"Nous soutenons la proposition d'accord global des États-Unis. Tout comme nous travaillons avec nos partenaires de la région sur la paix et la sécurité pour tous", a-t-il souligné avant d'appeler à "la libération des otages, un cessez-le-feu pérenne pour travailler à la paix et avancer sur la solution à deux États".
Le président américain, Joe Biden, a déclaré, vendredi, qu'Israël avait présenté au Hamas un nouvel accord en trois phases pour mettre fin à toutes les hostilités dans l'enclave palestinienne assiégée de Gaza et libérer les otages toujours détenus dans ce territoire.
La proposition, annoncée par Biden, s’étend sur trois phases, dont la première s’étale sur six semaines, avec l'instauration d'un cessez-le-feu total, le retrait des forces israéliennes des zones peuplées de Gaza et l’échange de prisonniers.
Biden a appelé le Hamas à accepter l’accord et a exhorté le Premier ministre, Benyamin Netanyahu, à résister à la pression des membres de sa coalition gouvernementale opposés à cette feuille de route.
En revanche, le bureau du Premier ministre israélien, Benyamin Netanyahu, a réitéré, vendredi, son intention de poursuivre l'offensive dans la bande de Gaza jusqu'à ce que tous les objectifs de guerre de Tel Aviv soient atteints.
Par ailleurs, le mouvement palestinien Hamas, a déclaré, également vendredi, qu'il "considérait positivement" la nouvelle proposition annoncée par le président américain, Joe Biden, pour un cessez-le-feu à Gaza qui, selon lui, avait reçu le feu vert de Tel Aviv.

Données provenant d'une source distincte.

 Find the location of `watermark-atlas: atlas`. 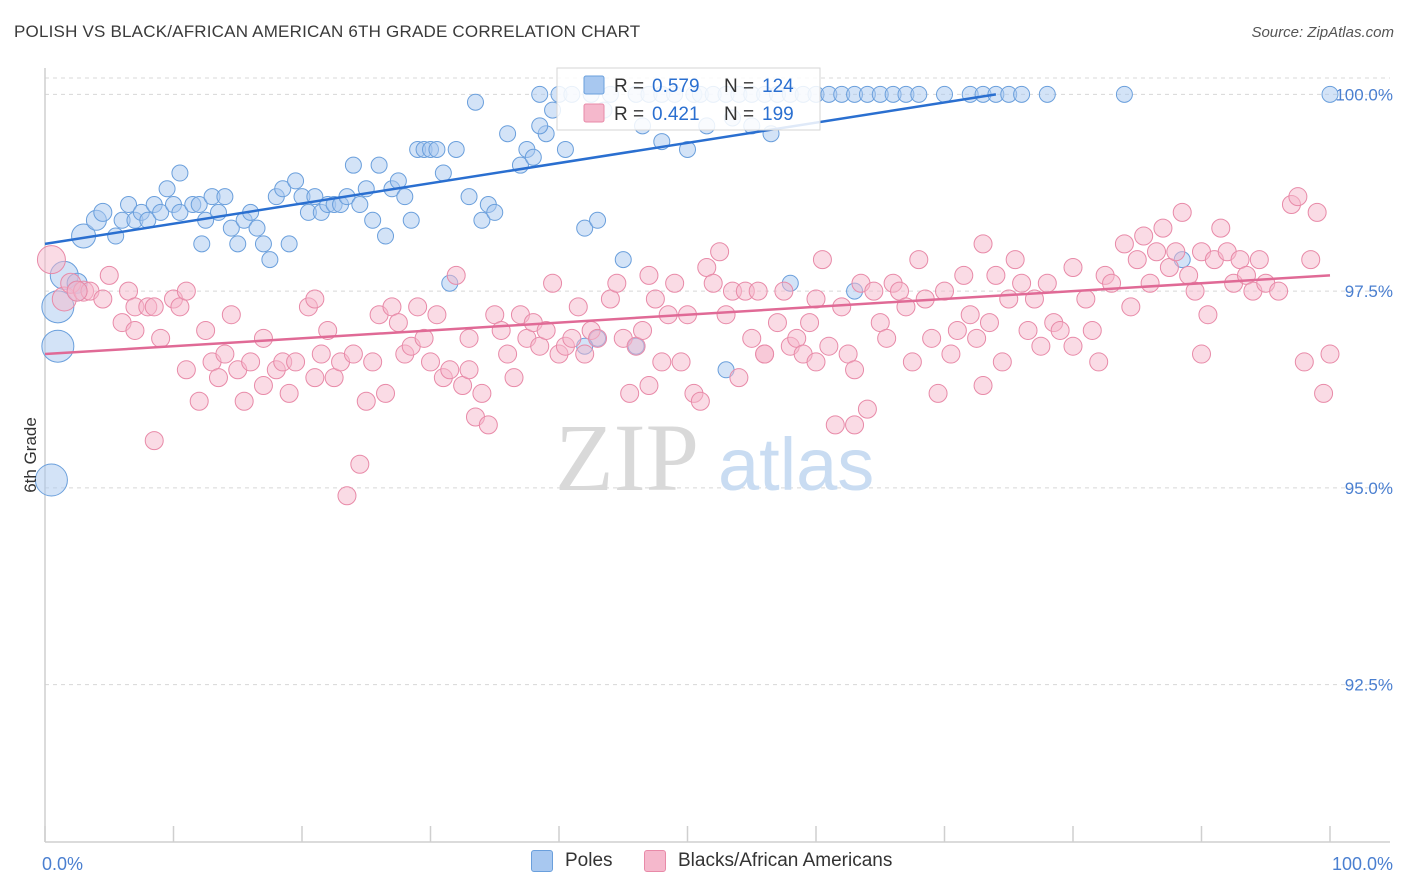

watermark-atlas: atlas is located at coordinates (796, 464).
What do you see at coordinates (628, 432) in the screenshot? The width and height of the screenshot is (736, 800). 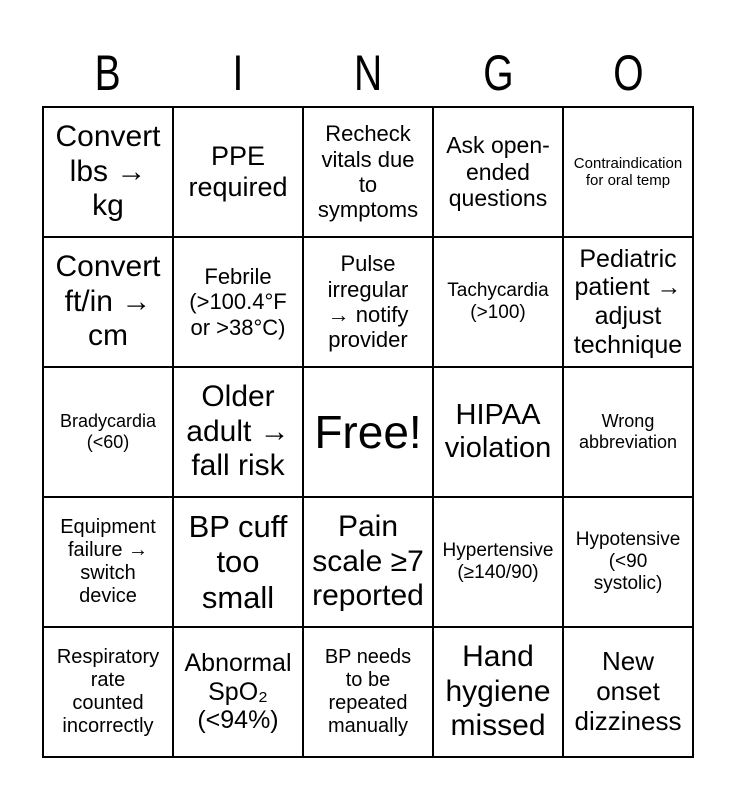 I see `bingo-cell-r3c5: Wrong abbreviation` at bounding box center [628, 432].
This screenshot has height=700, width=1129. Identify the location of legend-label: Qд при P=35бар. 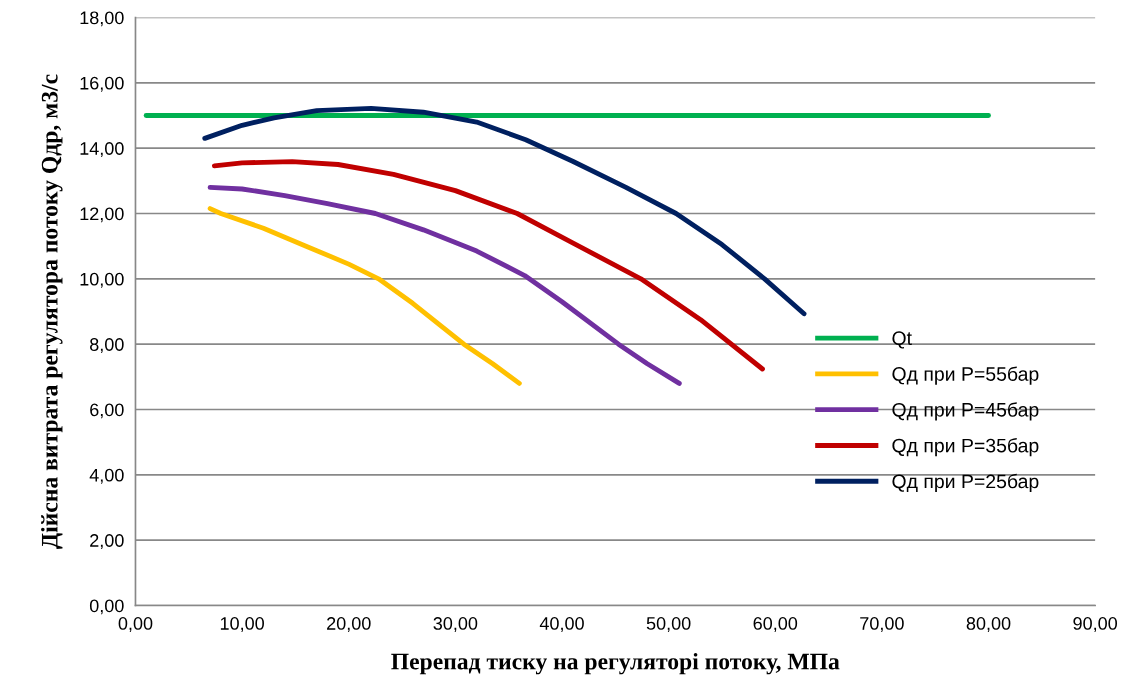
(966, 448).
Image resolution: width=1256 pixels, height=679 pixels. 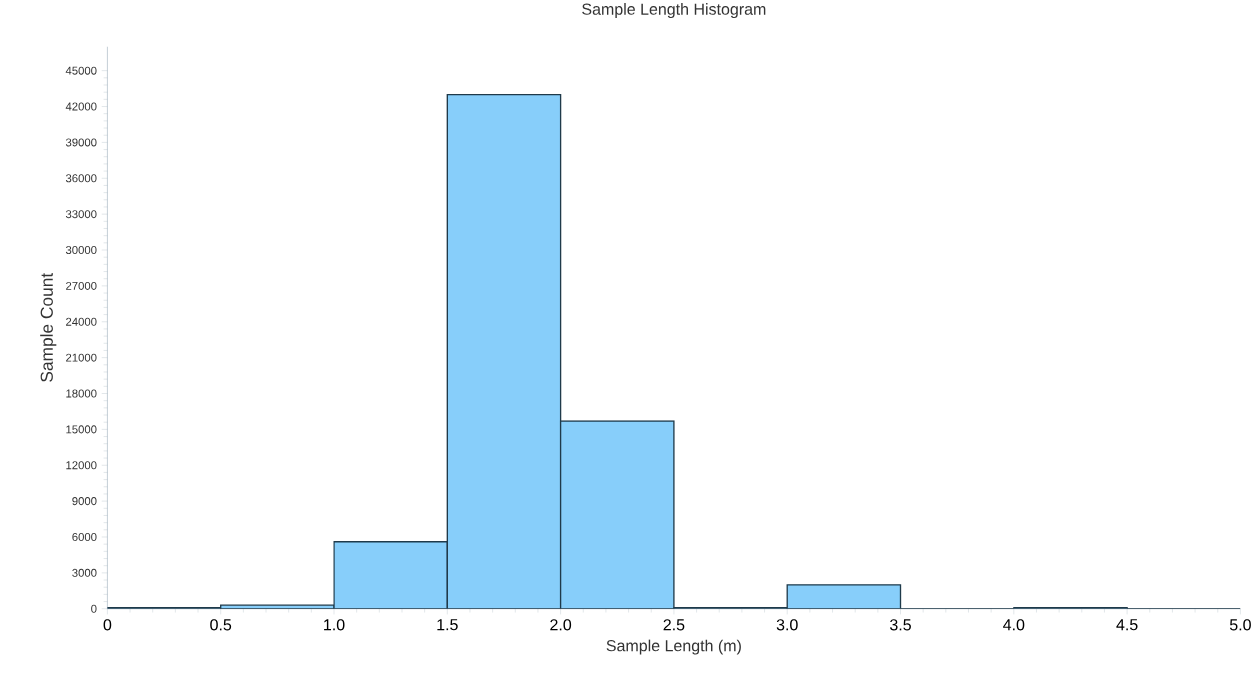 What do you see at coordinates (82, 358) in the screenshot?
I see `y-tick-label: 21000` at bounding box center [82, 358].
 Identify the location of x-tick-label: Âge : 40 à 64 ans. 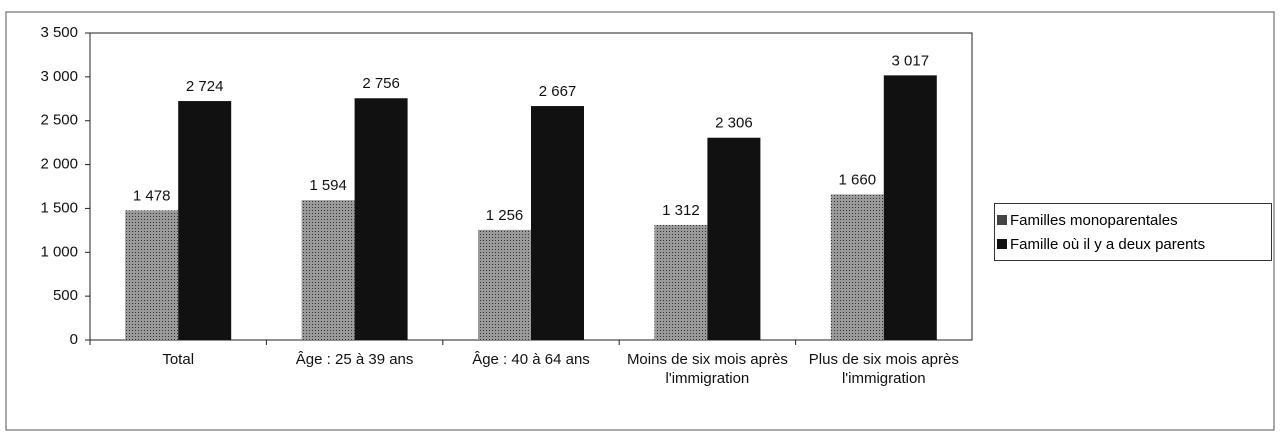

La guerre israélienne contre Gaza, qui dure depuis le 7 octobre 2023, a fait plus de 118 000 morts et blessés Palestiniens, dont la plupart sont des femmes et des enfants, en plus d'environ 10 000 disparus, dans un contexte d'énormes destructions et de famine qui a déjà coûté la vie à bon nombre d’enfants et de personnes âgées.
Israël continue sa guerre en faisant peu de cas d'une résolution de l'ONU exigeant la fin immédiate des hostilités et des décisions de la Cour internationale de Justice lui ordonnant de prendre des mesures pour prévenir un “génocide“ et “améliorer la situation humanitaire“ dans la bande de Gaza.